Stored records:

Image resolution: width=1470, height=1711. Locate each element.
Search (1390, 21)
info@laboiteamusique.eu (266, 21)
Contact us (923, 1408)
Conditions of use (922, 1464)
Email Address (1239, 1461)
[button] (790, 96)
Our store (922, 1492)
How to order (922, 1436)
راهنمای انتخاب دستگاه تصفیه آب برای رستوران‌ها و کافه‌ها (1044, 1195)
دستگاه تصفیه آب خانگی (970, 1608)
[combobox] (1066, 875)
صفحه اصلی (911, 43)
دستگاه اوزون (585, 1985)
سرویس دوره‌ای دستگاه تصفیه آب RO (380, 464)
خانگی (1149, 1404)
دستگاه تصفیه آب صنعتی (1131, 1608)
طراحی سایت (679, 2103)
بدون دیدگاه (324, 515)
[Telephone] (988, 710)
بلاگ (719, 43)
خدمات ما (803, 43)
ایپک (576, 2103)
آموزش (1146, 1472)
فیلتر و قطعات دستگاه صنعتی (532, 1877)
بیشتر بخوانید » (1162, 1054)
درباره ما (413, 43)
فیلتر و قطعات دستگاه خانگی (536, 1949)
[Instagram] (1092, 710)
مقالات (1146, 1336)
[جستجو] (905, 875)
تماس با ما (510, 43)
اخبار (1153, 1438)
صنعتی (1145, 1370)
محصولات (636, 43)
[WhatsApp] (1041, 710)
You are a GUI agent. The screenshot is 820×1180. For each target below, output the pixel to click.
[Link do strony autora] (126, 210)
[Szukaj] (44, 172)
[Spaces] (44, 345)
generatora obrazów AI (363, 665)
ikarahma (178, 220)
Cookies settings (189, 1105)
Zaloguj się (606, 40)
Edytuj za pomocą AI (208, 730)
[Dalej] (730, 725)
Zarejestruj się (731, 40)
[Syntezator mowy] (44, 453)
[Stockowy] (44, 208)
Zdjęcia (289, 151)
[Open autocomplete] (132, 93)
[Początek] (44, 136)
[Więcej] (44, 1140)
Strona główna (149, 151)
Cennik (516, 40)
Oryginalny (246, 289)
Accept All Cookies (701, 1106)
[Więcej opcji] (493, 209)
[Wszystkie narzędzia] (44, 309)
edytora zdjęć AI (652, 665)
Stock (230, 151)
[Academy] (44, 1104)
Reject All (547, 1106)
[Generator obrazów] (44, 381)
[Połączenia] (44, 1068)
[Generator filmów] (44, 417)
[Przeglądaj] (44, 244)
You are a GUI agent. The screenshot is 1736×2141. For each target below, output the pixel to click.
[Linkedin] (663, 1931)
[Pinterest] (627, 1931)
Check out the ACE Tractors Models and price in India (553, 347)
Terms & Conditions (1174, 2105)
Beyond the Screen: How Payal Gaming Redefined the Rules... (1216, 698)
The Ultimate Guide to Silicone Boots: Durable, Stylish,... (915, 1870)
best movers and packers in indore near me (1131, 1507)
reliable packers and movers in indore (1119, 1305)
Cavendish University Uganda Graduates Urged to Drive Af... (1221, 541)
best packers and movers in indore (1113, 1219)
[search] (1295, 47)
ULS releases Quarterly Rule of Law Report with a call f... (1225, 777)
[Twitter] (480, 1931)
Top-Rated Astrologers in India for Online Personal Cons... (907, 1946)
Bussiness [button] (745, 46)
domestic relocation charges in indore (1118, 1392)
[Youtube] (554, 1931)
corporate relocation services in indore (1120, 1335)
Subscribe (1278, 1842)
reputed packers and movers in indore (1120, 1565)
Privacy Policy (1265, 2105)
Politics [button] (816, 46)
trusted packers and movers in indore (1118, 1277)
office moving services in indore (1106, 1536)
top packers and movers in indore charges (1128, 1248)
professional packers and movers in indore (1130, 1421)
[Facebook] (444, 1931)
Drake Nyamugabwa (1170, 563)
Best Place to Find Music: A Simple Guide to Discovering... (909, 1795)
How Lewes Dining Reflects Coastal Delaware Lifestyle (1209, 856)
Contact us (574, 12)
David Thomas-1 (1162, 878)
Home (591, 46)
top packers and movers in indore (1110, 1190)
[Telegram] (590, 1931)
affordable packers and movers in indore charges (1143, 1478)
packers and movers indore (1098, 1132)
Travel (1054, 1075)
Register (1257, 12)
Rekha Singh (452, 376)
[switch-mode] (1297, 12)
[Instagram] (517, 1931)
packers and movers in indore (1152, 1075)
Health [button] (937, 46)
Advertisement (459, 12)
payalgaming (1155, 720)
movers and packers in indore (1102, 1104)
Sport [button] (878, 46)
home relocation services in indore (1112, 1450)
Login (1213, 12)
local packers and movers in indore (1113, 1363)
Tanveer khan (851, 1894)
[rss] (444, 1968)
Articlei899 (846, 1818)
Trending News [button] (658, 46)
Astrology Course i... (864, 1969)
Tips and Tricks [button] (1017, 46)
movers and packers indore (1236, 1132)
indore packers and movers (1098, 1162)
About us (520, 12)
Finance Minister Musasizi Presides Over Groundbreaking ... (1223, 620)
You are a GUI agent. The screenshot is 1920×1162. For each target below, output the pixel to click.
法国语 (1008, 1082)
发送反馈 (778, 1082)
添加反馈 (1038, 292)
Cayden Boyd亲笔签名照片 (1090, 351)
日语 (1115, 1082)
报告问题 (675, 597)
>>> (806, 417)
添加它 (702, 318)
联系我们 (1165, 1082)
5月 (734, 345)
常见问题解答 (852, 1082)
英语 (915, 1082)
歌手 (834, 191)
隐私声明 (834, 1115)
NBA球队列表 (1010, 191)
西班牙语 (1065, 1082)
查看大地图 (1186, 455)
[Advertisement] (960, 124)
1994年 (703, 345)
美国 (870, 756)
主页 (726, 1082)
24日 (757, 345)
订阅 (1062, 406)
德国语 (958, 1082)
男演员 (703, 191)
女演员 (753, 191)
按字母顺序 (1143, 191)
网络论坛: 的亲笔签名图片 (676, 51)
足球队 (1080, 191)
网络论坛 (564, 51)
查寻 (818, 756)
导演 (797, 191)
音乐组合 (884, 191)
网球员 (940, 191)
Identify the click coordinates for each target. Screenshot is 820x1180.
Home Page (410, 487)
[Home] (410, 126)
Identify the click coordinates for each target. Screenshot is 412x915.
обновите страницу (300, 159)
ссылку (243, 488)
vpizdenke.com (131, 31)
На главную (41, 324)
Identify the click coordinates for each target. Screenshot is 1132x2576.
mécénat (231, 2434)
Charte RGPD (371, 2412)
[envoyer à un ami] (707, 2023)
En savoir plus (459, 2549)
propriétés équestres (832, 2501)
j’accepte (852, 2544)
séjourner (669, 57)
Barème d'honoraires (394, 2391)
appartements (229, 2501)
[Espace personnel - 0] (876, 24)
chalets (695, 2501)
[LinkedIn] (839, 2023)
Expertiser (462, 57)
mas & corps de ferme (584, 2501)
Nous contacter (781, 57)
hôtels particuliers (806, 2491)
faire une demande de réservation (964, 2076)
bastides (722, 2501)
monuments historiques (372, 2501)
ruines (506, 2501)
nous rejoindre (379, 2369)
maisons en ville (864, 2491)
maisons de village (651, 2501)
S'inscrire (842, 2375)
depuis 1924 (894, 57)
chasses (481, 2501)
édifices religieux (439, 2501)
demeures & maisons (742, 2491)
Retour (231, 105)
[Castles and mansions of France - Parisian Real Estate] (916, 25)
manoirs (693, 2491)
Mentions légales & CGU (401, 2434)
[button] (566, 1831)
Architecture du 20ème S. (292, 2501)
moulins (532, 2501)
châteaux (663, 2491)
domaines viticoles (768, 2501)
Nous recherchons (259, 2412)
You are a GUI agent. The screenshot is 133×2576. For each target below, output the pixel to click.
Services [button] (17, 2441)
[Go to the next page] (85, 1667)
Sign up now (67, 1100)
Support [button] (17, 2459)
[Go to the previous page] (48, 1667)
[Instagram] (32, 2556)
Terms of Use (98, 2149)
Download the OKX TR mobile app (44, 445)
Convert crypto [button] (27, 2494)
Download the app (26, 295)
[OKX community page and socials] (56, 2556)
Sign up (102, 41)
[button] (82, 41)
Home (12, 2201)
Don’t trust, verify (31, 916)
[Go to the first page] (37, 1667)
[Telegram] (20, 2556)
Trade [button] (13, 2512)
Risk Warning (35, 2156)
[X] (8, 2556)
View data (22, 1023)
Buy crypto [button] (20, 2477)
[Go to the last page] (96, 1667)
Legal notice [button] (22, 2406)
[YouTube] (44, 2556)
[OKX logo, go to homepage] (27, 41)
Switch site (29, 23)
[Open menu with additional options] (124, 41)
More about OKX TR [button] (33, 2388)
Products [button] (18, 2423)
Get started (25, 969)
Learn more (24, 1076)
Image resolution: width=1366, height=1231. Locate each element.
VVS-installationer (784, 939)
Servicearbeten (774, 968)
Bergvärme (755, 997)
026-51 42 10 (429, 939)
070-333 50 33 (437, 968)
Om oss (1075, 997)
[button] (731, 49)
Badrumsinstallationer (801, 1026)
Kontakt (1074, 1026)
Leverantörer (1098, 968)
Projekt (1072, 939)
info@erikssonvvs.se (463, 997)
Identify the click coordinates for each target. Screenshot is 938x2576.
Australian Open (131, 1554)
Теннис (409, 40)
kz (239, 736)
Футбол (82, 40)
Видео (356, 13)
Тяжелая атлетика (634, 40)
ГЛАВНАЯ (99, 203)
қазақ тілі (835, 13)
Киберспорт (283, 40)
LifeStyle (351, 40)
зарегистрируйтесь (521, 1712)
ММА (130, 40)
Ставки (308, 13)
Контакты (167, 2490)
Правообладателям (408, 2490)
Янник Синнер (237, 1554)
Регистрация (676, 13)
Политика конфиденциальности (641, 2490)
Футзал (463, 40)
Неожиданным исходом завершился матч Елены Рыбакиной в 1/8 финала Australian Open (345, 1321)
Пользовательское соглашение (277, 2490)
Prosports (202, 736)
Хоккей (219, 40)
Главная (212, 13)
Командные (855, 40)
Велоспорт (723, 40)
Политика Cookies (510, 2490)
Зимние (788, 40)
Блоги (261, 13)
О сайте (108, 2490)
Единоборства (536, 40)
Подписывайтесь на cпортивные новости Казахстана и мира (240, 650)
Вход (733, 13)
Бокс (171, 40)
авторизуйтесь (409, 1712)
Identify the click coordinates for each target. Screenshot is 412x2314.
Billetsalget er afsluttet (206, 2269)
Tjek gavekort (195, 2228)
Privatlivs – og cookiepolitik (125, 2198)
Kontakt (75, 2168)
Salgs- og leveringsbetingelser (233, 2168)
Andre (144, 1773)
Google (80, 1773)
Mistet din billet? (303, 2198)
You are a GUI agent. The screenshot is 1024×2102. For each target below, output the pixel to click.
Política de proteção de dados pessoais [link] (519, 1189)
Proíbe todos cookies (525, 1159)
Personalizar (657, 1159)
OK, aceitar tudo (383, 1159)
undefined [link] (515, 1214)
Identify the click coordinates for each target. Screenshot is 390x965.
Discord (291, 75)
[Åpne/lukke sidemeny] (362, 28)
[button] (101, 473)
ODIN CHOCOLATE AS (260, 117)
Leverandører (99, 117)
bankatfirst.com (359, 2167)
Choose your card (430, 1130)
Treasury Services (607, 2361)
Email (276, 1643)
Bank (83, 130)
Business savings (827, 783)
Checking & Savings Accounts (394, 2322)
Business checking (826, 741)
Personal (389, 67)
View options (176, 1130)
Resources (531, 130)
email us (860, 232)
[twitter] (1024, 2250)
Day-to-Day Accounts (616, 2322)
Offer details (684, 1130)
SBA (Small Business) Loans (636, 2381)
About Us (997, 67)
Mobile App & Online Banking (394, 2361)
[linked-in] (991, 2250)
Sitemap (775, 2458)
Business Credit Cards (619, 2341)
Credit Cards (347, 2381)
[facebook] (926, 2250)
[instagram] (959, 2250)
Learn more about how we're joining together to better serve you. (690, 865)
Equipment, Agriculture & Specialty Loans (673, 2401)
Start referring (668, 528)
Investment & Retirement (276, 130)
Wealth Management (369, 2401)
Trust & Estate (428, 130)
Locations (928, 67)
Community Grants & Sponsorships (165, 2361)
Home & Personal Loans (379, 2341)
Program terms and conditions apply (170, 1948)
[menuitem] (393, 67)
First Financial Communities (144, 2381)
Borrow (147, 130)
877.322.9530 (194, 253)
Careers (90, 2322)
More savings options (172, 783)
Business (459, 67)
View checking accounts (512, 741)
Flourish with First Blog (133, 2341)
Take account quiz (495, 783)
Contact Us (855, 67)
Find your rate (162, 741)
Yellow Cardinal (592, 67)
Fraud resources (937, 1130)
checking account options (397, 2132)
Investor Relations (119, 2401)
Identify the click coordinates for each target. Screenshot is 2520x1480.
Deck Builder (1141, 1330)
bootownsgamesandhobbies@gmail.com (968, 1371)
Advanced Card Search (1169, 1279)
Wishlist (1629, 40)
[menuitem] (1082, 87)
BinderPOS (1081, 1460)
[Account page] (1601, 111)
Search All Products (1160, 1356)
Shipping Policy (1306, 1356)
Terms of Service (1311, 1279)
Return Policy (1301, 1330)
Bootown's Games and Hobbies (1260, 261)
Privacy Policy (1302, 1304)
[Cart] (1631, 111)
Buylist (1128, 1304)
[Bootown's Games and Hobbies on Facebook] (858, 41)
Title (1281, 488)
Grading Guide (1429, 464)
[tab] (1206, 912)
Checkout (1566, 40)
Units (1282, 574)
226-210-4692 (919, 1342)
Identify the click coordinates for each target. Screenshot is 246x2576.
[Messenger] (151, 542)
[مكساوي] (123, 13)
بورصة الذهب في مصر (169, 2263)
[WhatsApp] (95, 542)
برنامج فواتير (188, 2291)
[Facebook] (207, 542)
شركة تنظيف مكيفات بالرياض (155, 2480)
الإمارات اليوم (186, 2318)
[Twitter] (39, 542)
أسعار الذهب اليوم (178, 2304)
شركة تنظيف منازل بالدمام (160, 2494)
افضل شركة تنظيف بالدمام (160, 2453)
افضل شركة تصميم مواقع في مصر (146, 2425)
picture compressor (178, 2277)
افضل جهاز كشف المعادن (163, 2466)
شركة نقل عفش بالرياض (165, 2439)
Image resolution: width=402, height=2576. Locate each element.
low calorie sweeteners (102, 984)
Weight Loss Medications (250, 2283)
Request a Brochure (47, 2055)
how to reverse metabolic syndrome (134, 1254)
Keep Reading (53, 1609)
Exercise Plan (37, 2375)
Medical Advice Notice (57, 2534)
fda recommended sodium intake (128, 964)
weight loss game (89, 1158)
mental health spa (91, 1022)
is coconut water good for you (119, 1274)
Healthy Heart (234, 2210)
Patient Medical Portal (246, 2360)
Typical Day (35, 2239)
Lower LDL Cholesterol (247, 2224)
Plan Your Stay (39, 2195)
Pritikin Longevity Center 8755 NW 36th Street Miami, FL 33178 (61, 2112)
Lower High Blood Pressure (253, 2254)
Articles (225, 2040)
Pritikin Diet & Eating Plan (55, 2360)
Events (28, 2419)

» Task directions: Please give again the lines above between the line holding "Grading Guide (1429, 464)" and the line holding "[Twitter] (39, 542)", inclusive, exactly as they are and with nothing added.

» Answer to the exercise:
Grading Guide (1429, 464)
[tab] (1206, 912)
Checkout (1566, 40)
Units (1282, 574)
226-210-4692 (919, 1342)
Identify the click coordinates for each target. Screenshot is 246x2576.
[Messenger] (151, 542)
[مكساوي] (123, 13)
بورصة الذهب في مصر (169, 2263)
[WhatsApp] (95, 542)
برنامج فواتير (188, 2291)
[Facebook] (207, 542)
شركة تنظيف مكيفات بالرياض (155, 2480)
الإمارات اليوم (186, 2318)
[Twitter] (39, 542)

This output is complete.